C’est exact, ces dernières années le solde migratoire a atteint les 10.000 personnes par an, c’est considérable. Notre population a fortement augmenté ces 10 ou 20 dernières années. Nous avons connu plusieurs grandes vagues: les Italiens, pour l’industrie sidérurgique, les Portugais attirés par la construction, la guerre de Yougoslavie a entraîné la dernière grande vague des Balkans. Nous avons cette tradition d’être une terre d’accueil et d’immigration, notre économie fonctionne largement sur l’apport des frontaliers, de la Grande Région qui représente plus que la moitié de l’emploi. Tout le monde vient au Luxembourg et il y a peu de tensions. Encore une fois, Luxembourgeois de souche, ça n’existe pas vraiment. Mon grand-père du côté maternel s’appelle Van den Bulcke et fut d’origine belge. Ma mère s’est fait naturaliser et beaucoup d’immigrés le font. Nous sommes une terre d’accueil, cela contribue à notre succès économique et constitue une richesse culturelle et linguistique.

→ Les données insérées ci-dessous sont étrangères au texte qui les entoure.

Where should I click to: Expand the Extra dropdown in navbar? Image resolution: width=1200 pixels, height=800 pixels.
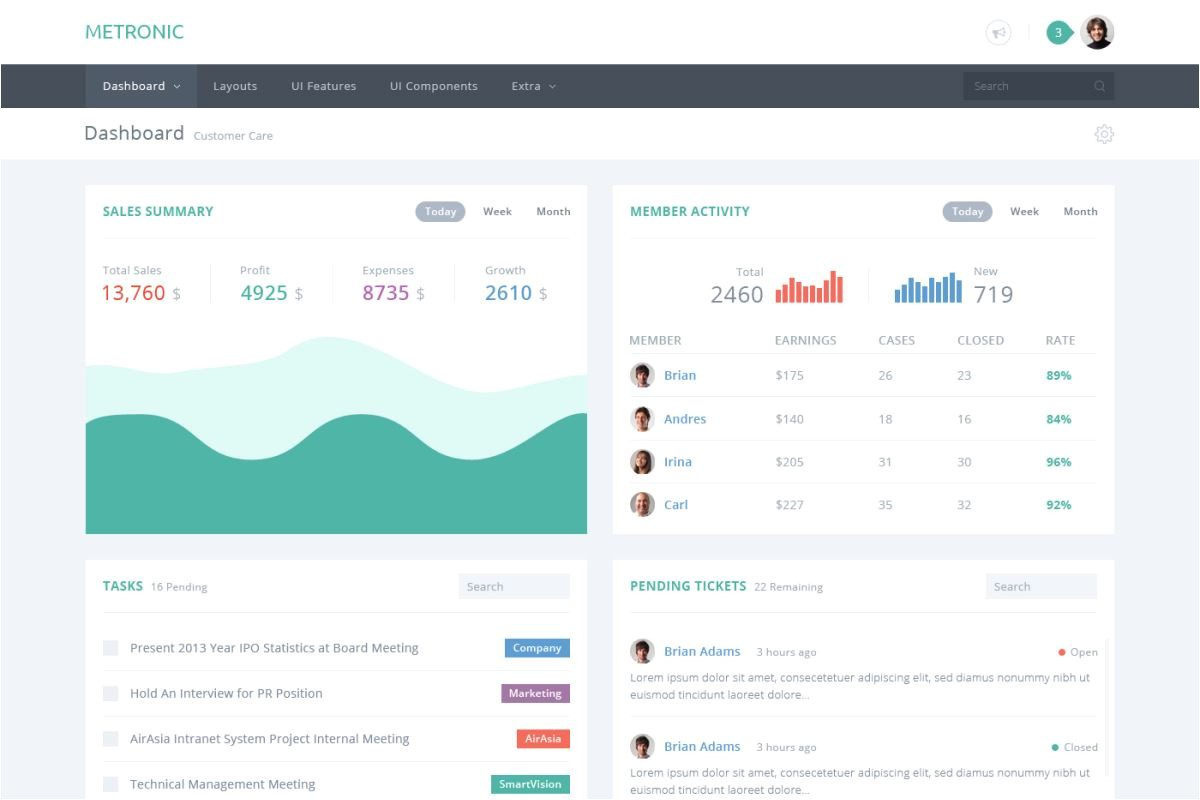click(533, 86)
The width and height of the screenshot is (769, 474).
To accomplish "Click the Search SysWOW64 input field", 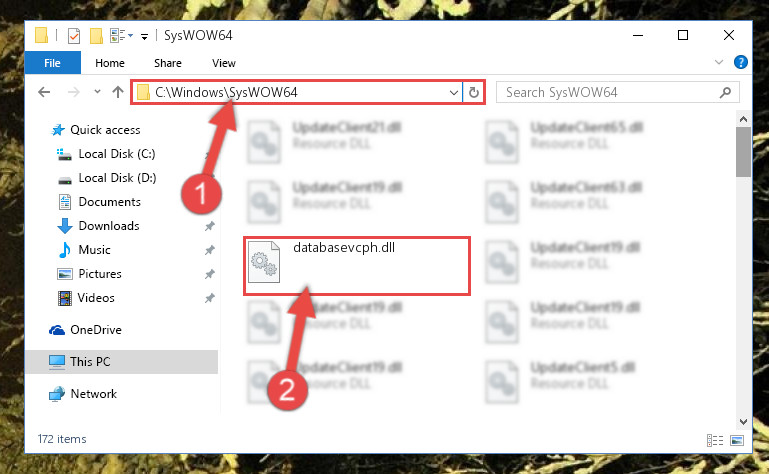I will pos(611,92).
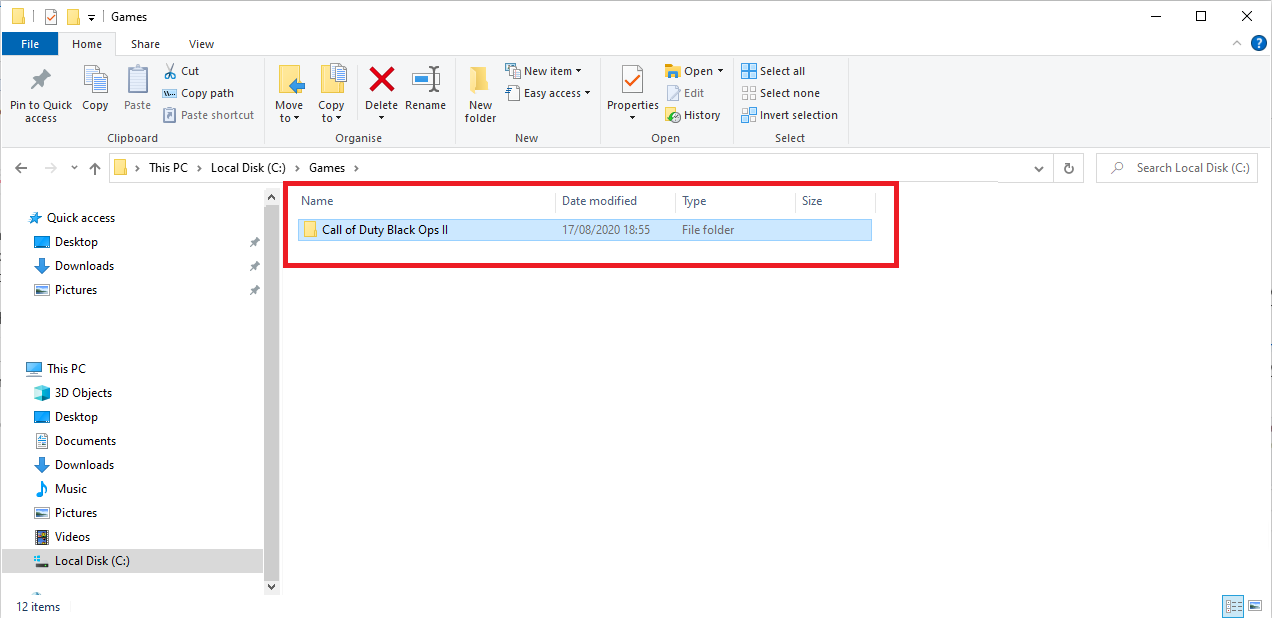
Task: Expand the Move to dropdown
Action: (x=289, y=118)
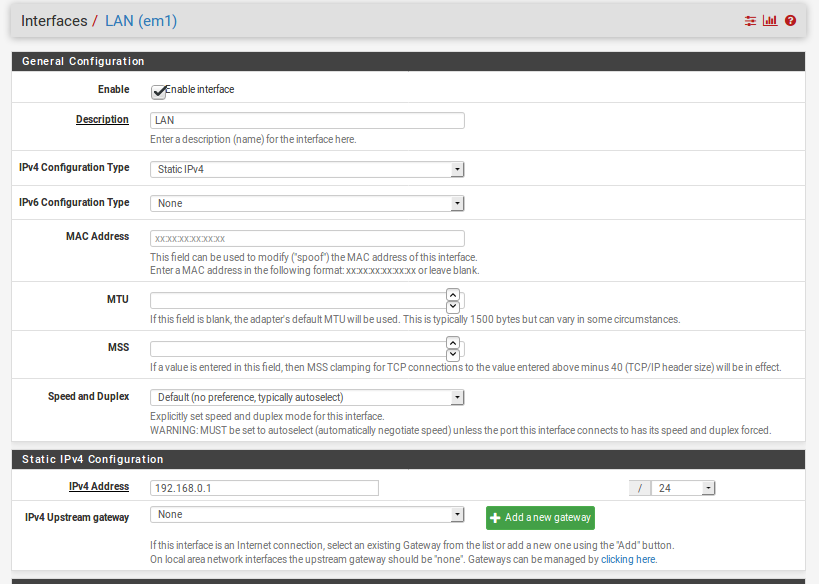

Enfin, pour terminer, le Luxembourg est parfois la cible d’enquêtes de médias comme Luxleaks ou OpenLux, qui mettent en avant son rôle fiscal, est-ce que cela relève d’une certaine jalousie ou est-ce mérité?

Beaucoup de choses ont changé ces six ou sept dernières années, depuis que le gouvernement actuel est entré en fonction. Nous avons pleinement adopté toutes les réglementations européennes ou internationales en matière de transparence fiscale. Nous étions parmi les premiers pays dans l’OCDE à promouvoir de nouveaux standards en matière fiscale. Nous avons aboli le secret bancaire pour les non-résidents et avons introduit l’échange d’informations avec les autres pays. Aujourd’hui, nous sommes toujours une place financière renommée qui se développe. Avec OpenLux, nous sommes victimes de notre zèle en matière de transparence car ces enquêtes journalistiques sont le résultat de l’exploitation de notre registre des bénéficiaires effectifs qui est accessible en ligne et qui a été mis en place avec la transposition de la directive antiblanchiment 5. Cela montre que nous avons fait des efforts que d’autres pays n’ont pas fait, en particulier de grands pays qui nous font parfois des reproches. Maintenant, ces reproches peuvent être faits à tous les pays et au système. Les entreprises et les particuliers bénéficient de moyens d’optimisation fiscale, parfois agressifs, qui sont en fin de compte des failles de l’architecture fiscale internationale, notamment la directive mère-fille. On doit revoir cette architecture au niveau international, nous ne nous y opposons pas, le ministre des Finances est engagé dans cette voie. L’essentiel est que nous sommes dans un mouvement vertueux depuis sept ans.

Profil

  • Né le 28 février 1972 à Luxembourg.
  • Etudes de droit à Luxembourg et à Paris, complétées par un DEA en droit des affaires à l’Université Paris 1 Panthéon- Sorbonne en 1996.
  • Avocat à Luxembourg de 1997 à son entrée au gouvernement.
  • Membre du Parti ouvrier socialiste luxembourgeois (LSAP) depuis 1994, qu’il a présidé de 2019 à 2020.
  • Ministre de l’Economie et ministre de la Coopération et de l’Action humanitaire depuis février 2020, au sein d’un gouvernement de coalition libéral, vert, socialiste.